TRY IT: Repeat the material exactly from its first line to the line that includes "View (1 MB) (1577, 455)". Skip pictures.

>>>>>

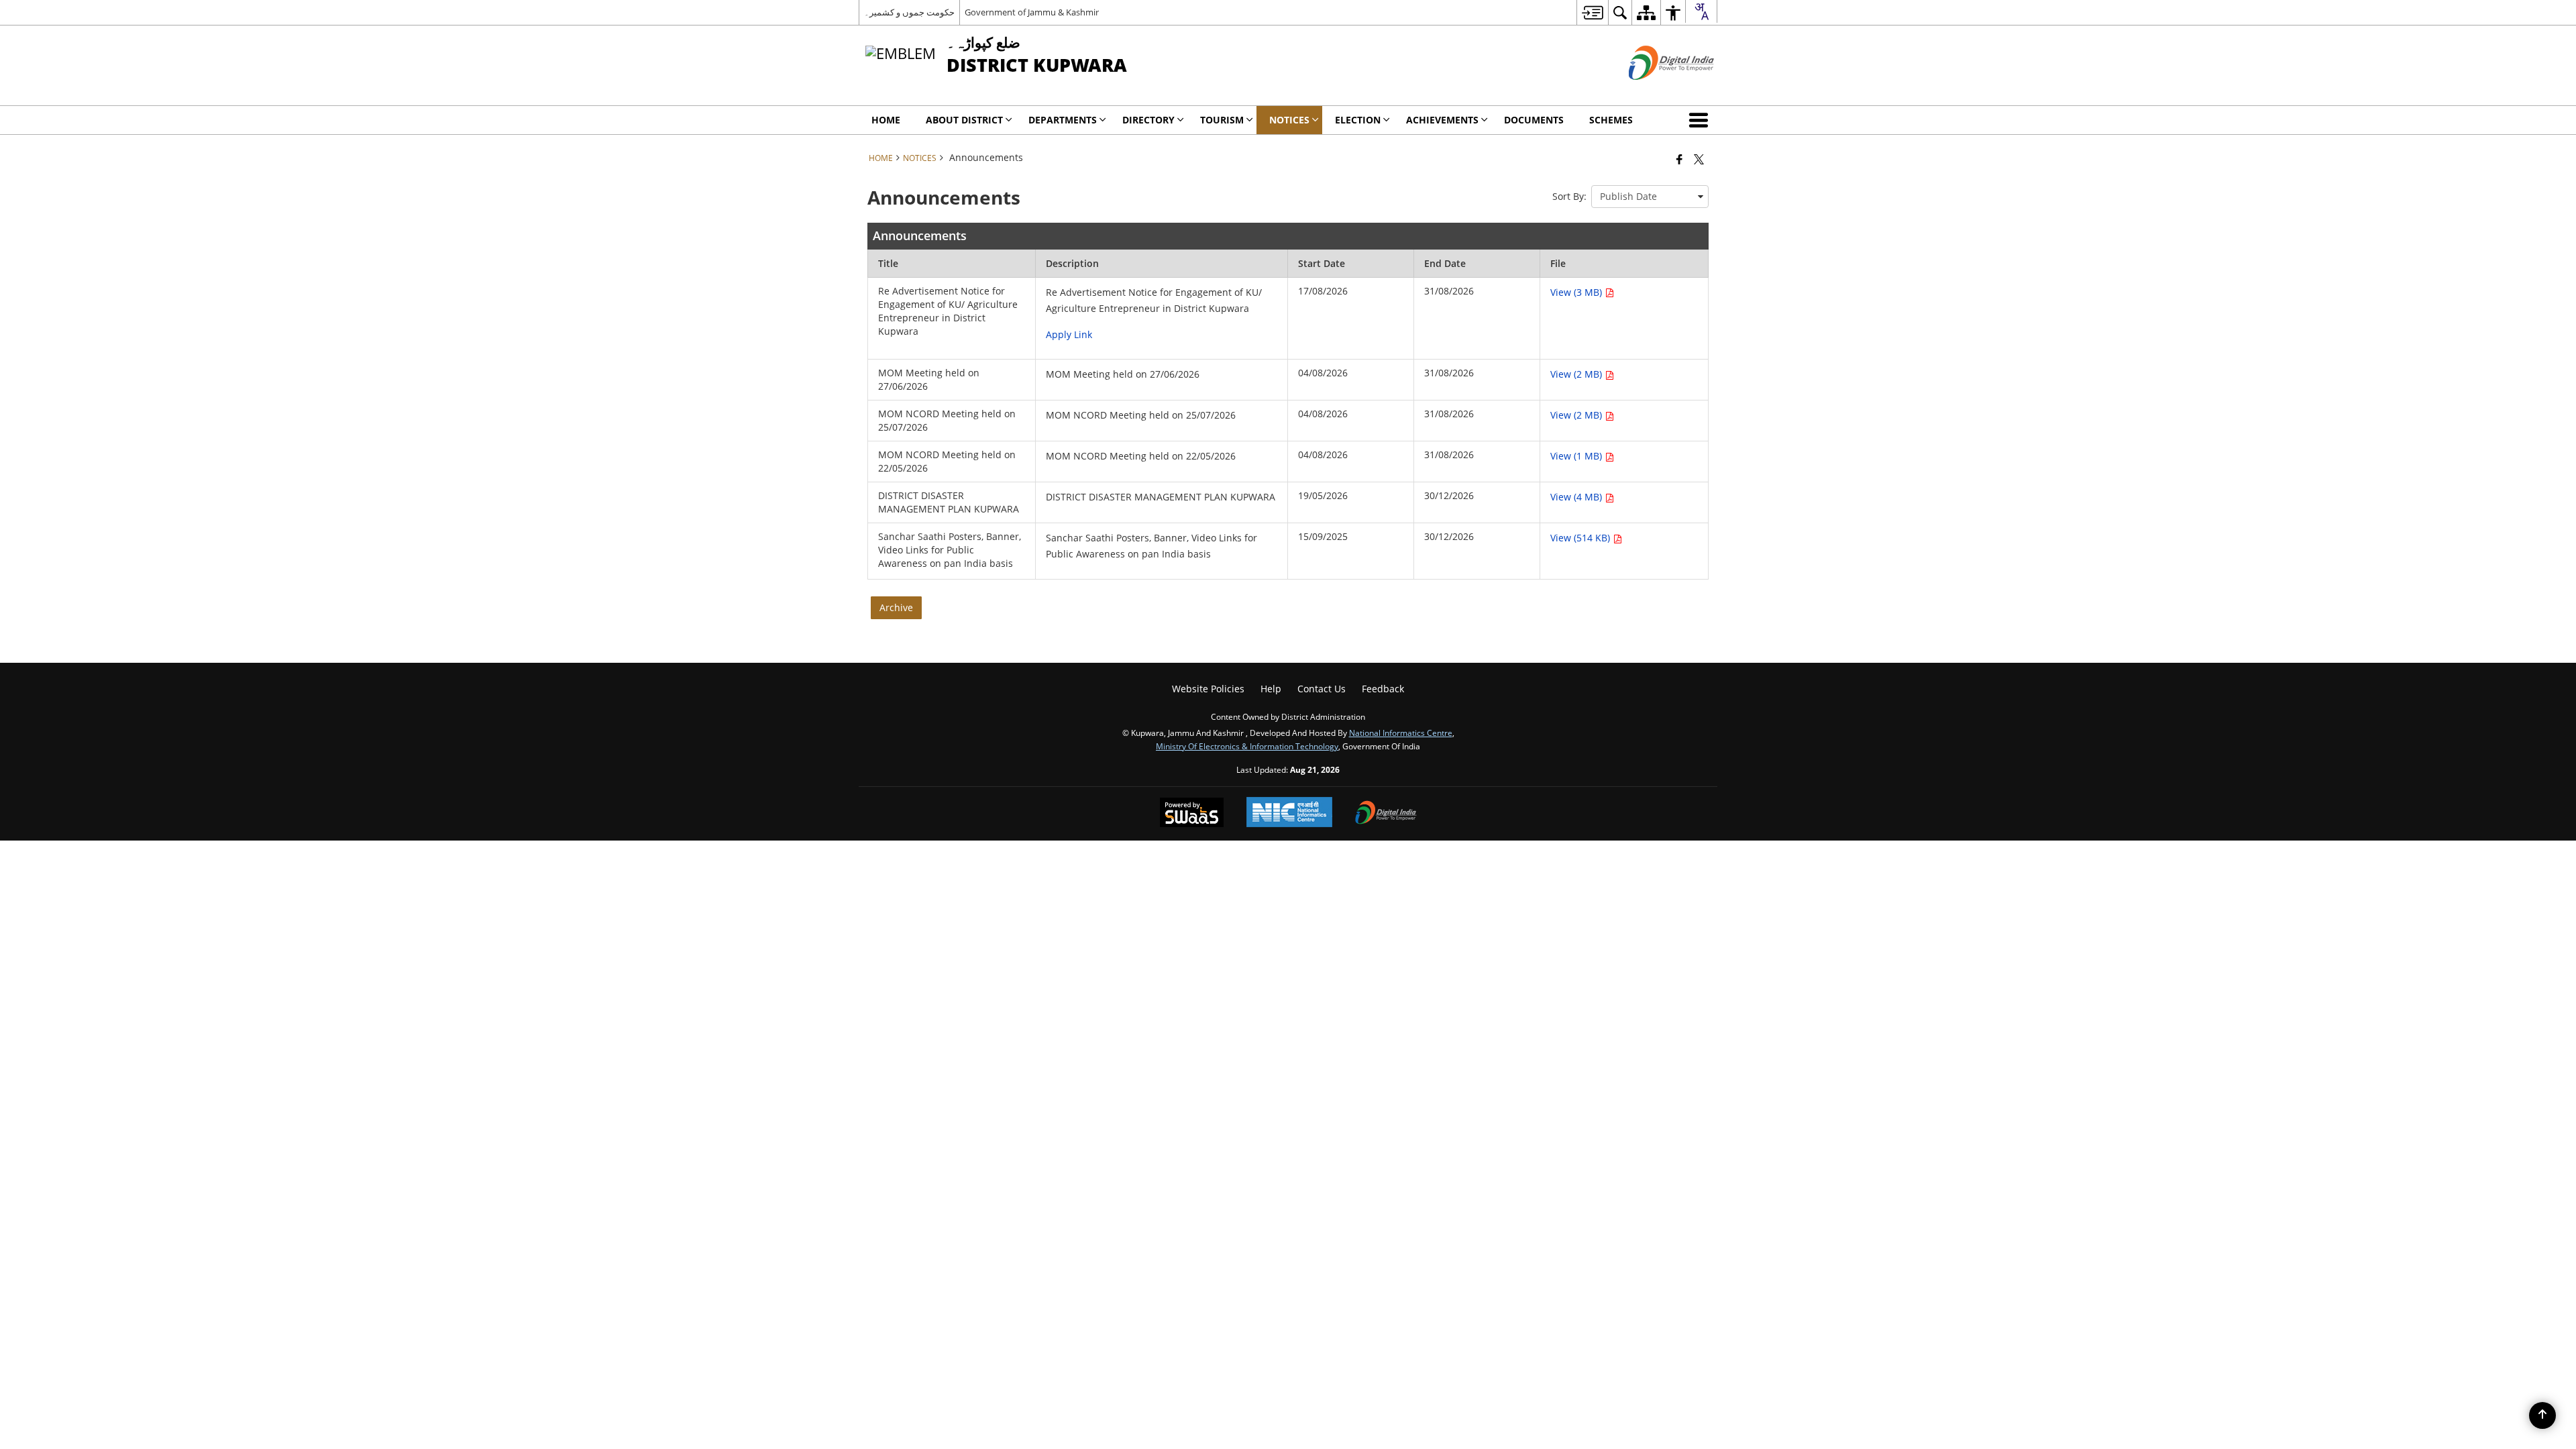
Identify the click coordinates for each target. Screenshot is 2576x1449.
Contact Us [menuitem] (1321, 688)
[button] (1701, 120)
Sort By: (1569, 196)
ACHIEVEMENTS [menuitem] (1442, 119)
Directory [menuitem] (1148, 119)
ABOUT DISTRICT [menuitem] (964, 119)
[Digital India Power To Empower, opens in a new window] (1386, 814)
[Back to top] (2542, 1415)
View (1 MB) (1577, 455)
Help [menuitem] (1270, 688)
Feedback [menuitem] (1383, 688)
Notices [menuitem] (1289, 119)
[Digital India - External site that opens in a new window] (1654, 91)
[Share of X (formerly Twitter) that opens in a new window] (1698, 159)
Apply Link (1069, 334)
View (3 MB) (1577, 292)
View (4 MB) (1577, 496)
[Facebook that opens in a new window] (1679, 159)
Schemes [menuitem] (1611, 119)
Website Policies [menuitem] (1208, 688)
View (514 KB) (1581, 537)
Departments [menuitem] (1062, 119)
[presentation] (1650, 196)
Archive (896, 607)
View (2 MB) (1577, 374)
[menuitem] (1592, 12)
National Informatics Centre (1400, 732)
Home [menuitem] (885, 119)
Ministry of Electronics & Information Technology (1247, 746)
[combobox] (1701, 11)
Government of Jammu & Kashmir (1032, 12)
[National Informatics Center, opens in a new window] (1289, 813)
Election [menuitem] (1358, 119)
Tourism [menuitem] (1222, 119)
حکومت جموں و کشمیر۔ (909, 12)
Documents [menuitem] (1534, 119)
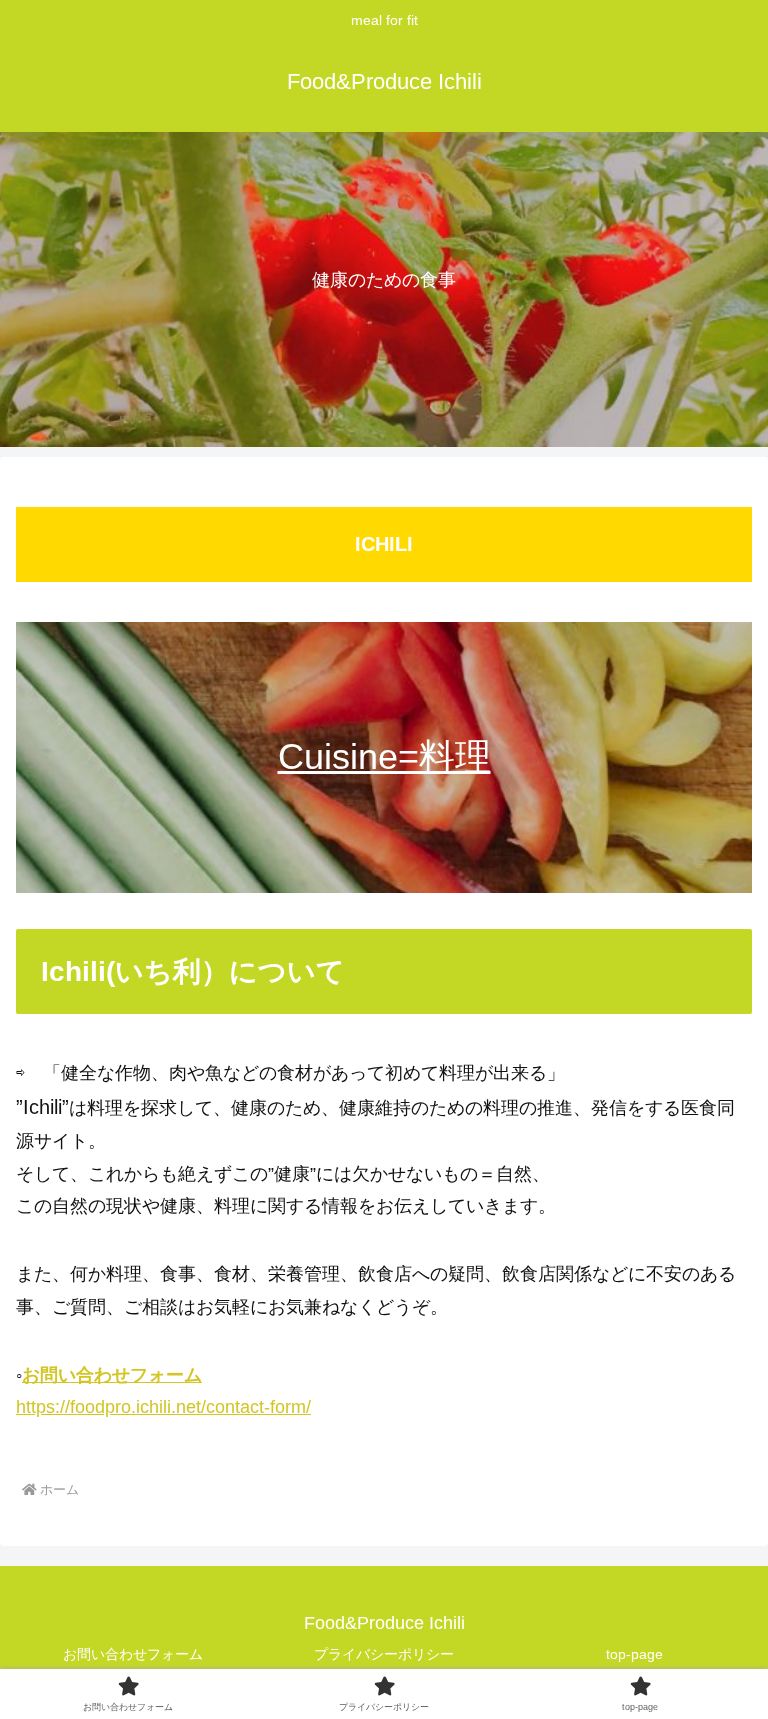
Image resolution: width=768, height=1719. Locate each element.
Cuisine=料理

<<<<<

RESULT:
Identify the click coordinates for each target. Screenshot is 2576x1449.
Contact Us [menuitem] (1321, 688)
[button] (1701, 120)
Sort By: (1569, 196)
ACHIEVEMENTS [menuitem] (1442, 119)
Directory [menuitem] (1148, 119)
ABOUT DISTRICT [menuitem] (964, 119)
[Digital India Power To Empower, opens in a new window] (1386, 814)
[Back to top] (2542, 1415)
View (1 MB) (1577, 455)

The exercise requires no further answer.